Olağanüstü kurultayın devasa parti genel merkezinde ya da bir spor salonunda yapılması yerine Sheraton Otelinde yapılıyor olması tartışmanın diğer bir yanı. Bir güne ve bir azınlığa sıkışan “elit” kurultayın yeterince demokratik olduğunu düşünmüyorum. Yine de beni en çok rahatsız eden konu CHP nin yeni demokratik açılımları. Çarşaf açılımından sonra ivme kazanan “'Etnik kimlik bir şereftir” alt başlığı ve “Türkiyelilik” söylemi bunların başında geliyor. Kurucusu olan Mustafa Kemal Atatürk’ün, cumhuriyeti birlikte kurma ve koruma ortak noktasında tanımladığı Türk Milletini yeniden etnik kökenlere ayrıştırmak geriye doğru atılmış bir adımdır. Yeni programda “kişisel kültürel hakların çoğulcu demokrasinin gereği olduğu, çağdaşlığın asimilasyon değil entegrasyonu öngördüğü, anadilin kültürel diyaloğun, resmi dilin ise siyasal birliğin aracı olduğu” da vurgulanıyor. Kültürel diyaloğu anadilde, siyasal birliği resmi dilde sağlayacakmışız. Nasıl olurdu, görmek isterim.

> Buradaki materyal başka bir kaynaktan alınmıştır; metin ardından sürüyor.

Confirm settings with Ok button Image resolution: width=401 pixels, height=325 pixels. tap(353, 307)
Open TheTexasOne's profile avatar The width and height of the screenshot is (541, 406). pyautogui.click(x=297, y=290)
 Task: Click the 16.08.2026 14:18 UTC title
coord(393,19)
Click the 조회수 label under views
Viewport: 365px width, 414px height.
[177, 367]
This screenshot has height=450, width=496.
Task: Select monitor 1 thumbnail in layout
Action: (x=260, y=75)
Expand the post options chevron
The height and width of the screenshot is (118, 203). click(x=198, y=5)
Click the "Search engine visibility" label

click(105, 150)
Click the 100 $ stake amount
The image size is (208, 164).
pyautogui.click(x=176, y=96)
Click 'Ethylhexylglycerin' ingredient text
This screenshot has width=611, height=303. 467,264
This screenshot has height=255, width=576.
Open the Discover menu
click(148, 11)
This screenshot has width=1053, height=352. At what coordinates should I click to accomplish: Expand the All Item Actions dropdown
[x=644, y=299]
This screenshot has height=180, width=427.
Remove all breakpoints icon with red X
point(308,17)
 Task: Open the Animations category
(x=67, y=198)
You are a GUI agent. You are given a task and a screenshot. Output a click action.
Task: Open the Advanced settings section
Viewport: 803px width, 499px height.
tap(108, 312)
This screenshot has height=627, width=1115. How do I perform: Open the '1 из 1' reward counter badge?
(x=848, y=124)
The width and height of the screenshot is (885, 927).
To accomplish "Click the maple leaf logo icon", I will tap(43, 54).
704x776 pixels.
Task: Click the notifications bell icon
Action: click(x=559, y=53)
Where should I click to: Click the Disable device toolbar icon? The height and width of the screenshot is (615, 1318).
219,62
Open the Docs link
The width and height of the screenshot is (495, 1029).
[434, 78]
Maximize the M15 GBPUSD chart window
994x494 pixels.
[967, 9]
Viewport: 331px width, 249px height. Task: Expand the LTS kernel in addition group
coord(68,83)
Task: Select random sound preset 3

Türkiye’yi yenileştirme iddiasını taşıyan program başka partilerin eski nakaratlarından öykünmüş gibi görünüyor. Okul öncesi eğitim ve Güneydoğu açılımı bunlardan biri. AES olarak savunduğumuz zorunlu ve parasız okulöncesi eğitim konusu, ailelere bu eğitim karşılığında rüşvet verilmesine indirgeniyor. Dağıtılacak paranın evin annesi hesabına yatırılacak olması da pozitif ayrımcılık herhalde. Devlet yapımız ve ulusal duyarlılıklarımızın korunması şartıyla CHP’nin AB üyeliğine evet dediğini yine bu taslaktan öğrenmiş olduk. Sayılan koşullarda tam üyelik hayal olacağına göre CHP ne sakala, ne bıyığa tükürüyor. İşinize gelirse…
Biraz din, bir parça halkların kardeşliği, AB makyajlı, sadaka soslu sosyal devlet. CHP’nin hedef kitlesi sadakayla geçinen, şerefi etnik kökeninde saklı, bir yakasında AB, diğerinde altı ok rozeti takılı kara çarşaflılarsa sorsun yok!
Özgün olmak yerine taklit ederek oy avcılığına soyunmak safdilliktir. Aslı varken suretine kimse bakmaz. Başka bir deyişle evdeki bulgurdan olursunuz.